Life and Death Online
My little brother just died at the age of 56.
Blogging about it seems a bit odd, but also fitting. Abe (named after my grandfather) was always a tech guy. He composed music on his computer long before it was cool and common to do so. An engineer, his last job was for a company that developed voice recognition software and he proudly took me on a tour of their offices near Boston.
Even as a kid, he was always “experimenting” with science and gadgets. He once almost set fire to our garage during one of his experiments. He was curious and full of energy.
Abe took up cycling later in life and it became a passion. I was awestruck. Here was a kid who hated gym class who was going on rides for miles. He also learned to knit at one point and seeing him with needles and wool in his big lumberjack-like hands always made me smile. He made awesome gigantic sweaters and I made him funky chemo caps when he got sick. (He said he fit right in with the tech hipsters at work.)
When he found out he was dying, he traveled and renovated a condo for his family. He readily volunteered for experimental treatments and many of them were responsible for prolonging the quality of his life. He even got married after his diagnosis. At one point, he blogged about his cancer treatments. It was a good distraction for him.

> [PROBLEM TO WORK ON]:
Write the next few sentences of the text about Abe, picking up after its final sentence. The records that follow this text were taken from a separate source.

> [RECORDED DATA]:
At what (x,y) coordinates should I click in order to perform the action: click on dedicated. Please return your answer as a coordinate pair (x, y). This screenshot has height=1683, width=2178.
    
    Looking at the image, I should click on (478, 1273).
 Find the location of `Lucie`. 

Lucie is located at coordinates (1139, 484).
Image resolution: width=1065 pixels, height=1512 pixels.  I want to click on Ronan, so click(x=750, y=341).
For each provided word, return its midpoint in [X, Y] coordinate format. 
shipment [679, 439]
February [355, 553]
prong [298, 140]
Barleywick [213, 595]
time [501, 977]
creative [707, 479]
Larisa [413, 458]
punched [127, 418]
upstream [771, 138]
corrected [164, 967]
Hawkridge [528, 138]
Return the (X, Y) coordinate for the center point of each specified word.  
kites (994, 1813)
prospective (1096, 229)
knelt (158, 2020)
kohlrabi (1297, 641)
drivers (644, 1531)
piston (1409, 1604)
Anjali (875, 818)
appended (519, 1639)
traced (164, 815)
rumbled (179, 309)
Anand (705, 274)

> [RESPONSE TO THE EXERCISE]:
He hated being in the hospital and insisted that I take him out in his wheelchair to explore the health care facility. He insisted we go outside (which was against policy), but I’ve always been a rule breaker and it made him really happy.
Abe even coerced me into buying him a root beer out of the hospital vending machine (even though he couldn’t drink soda at the time). He just wanted it on display as a motivator to get strong again. We had always been “partners in crime” after my older brother went to college and my little brother was great as a confidante and secret-keeper.
Although he was a private and very humble person, he shared his heart and humor with many. And he sometimes looked to me, his big sister, for advice and perspective. He didn’t judge…he didn’t try to control other people. He experimented and loved and trusted.
Would Abe mind this public tribute? Probably not. He would just smile his trademark smirk and chuckle. “If it makes you feel better,” he would probably say.